--- Information given ---

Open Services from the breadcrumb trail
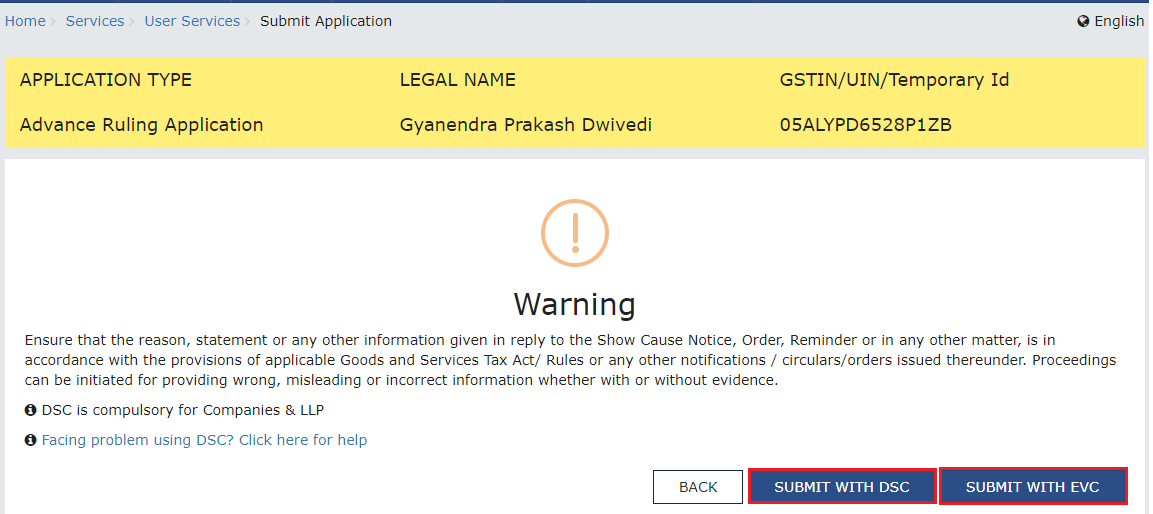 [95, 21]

---
--- Information given ---

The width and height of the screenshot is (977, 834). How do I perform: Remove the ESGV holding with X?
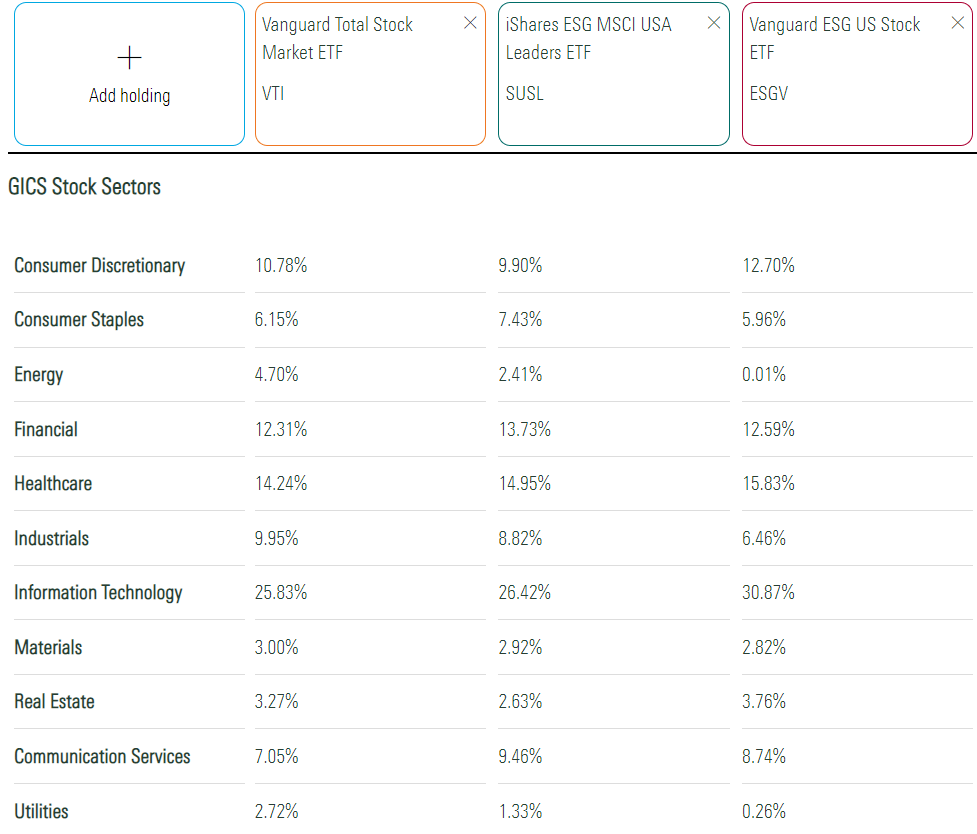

---
--- Information given ---

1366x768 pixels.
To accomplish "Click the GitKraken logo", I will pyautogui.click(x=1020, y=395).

---

▶ Written request
Scale the lines from the line with "1366x768 pixels." up to and including the line with "will pyautogui.click(x=1020, y=395).". Write them out again in full, requests included, with every coordinate in the answers multiplied by 2.2 and rounded to a whole number (halves round up), and give only those lines.

▶ Problem solution
1366x768 pixels.
To accomplish "Click the GitKraken logo", I will pyautogui.click(x=2244, y=869).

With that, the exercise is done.